## Stated goal
Reproduce the material below verbatim, keeping every line in its original order and form.

## Supplied records

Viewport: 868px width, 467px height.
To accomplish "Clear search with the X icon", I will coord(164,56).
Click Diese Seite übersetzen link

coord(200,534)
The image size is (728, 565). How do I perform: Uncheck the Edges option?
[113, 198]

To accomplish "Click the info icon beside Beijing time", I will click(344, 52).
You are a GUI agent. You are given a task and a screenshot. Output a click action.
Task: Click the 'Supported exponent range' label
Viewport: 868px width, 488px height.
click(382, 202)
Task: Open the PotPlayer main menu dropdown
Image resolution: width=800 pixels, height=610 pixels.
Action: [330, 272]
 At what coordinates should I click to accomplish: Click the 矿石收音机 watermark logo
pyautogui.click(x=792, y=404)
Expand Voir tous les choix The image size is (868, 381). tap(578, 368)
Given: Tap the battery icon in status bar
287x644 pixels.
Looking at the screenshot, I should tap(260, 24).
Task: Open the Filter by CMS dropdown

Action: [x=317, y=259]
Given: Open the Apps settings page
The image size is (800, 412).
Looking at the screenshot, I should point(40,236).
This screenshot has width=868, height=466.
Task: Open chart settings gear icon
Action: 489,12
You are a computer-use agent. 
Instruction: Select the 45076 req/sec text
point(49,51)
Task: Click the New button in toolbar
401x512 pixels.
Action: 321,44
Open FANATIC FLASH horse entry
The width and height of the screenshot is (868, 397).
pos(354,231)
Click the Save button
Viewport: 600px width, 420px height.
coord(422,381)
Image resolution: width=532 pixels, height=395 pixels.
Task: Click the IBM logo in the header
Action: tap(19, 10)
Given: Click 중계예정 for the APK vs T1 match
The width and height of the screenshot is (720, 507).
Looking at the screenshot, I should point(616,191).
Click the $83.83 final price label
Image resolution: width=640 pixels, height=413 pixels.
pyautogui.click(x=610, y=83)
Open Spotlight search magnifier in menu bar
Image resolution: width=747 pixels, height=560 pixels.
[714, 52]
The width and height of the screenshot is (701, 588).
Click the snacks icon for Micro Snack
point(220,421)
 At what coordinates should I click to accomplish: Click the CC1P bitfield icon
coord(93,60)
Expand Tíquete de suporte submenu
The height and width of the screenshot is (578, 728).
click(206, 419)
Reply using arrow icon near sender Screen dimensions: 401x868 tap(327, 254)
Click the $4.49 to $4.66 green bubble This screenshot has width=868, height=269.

## Reply
Viewport: 868px width, 467px height.
To accomplish "Clear search with the X icon", I will coord(164,56).
Click Diese Seite übersetzen link

coord(200,534)
The image size is (728, 565). How do I perform: Uncheck the Edges option?
[113, 198]

To accomplish "Click the info icon beside Beijing time", I will click(344, 52).
You are a GUI agent. You are given a task and a screenshot. Output a click action.
Task: Click the 'Supported exponent range' label
Viewport: 868px width, 488px height.
click(382, 202)
Task: Open the PotPlayer main menu dropdown
Image resolution: width=800 pixels, height=610 pixels.
Action: [330, 272]
 At what coordinates should I click to accomplish: Click the 矿石收音机 watermark logo
pyautogui.click(x=792, y=404)
Expand Voir tous les choix The image size is (868, 381). tap(578, 368)
Given: Tap the battery icon in status bar
287x644 pixels.
Looking at the screenshot, I should tap(260, 24).
Task: Open the Filter by CMS dropdown

Action: [x=317, y=259]
Given: Open the Apps settings page
The image size is (800, 412).
Looking at the screenshot, I should point(40,236).
This screenshot has width=868, height=466.
Task: Open chart settings gear icon
Action: 489,12
You are a computer-use agent. 
Instruction: Select the 45076 req/sec text
point(49,51)
Task: Click the New button in toolbar
401x512 pixels.
Action: 321,44
Open FANATIC FLASH horse entry
The width and height of the screenshot is (868, 397).
pos(354,231)
Click the Save button
Viewport: 600px width, 420px height.
coord(422,381)
Image resolution: width=532 pixels, height=395 pixels.
Task: Click the IBM logo in the header
Action: tap(19, 10)
Given: Click 중계예정 for the APK vs T1 match
The width and height of the screenshot is (720, 507).
Looking at the screenshot, I should point(616,191).
Click the $83.83 final price label
Image resolution: width=640 pixels, height=413 pixels.
pyautogui.click(x=610, y=83)
Open Spotlight search magnifier in menu bar
Image resolution: width=747 pixels, height=560 pixels.
[714, 52]
The width and height of the screenshot is (701, 588).
Click the snacks icon for Micro Snack
point(220,421)
 At what coordinates should I click to accomplish: Click the CC1P bitfield icon
coord(93,60)
Expand Tíquete de suporte submenu
The height and width of the screenshot is (578, 728).
click(206, 419)
Reply using arrow icon near sender Screen dimensions: 401x868 tap(327, 254)
Click the $4.49 to $4.66 green bubble This screenshot has width=868, height=269.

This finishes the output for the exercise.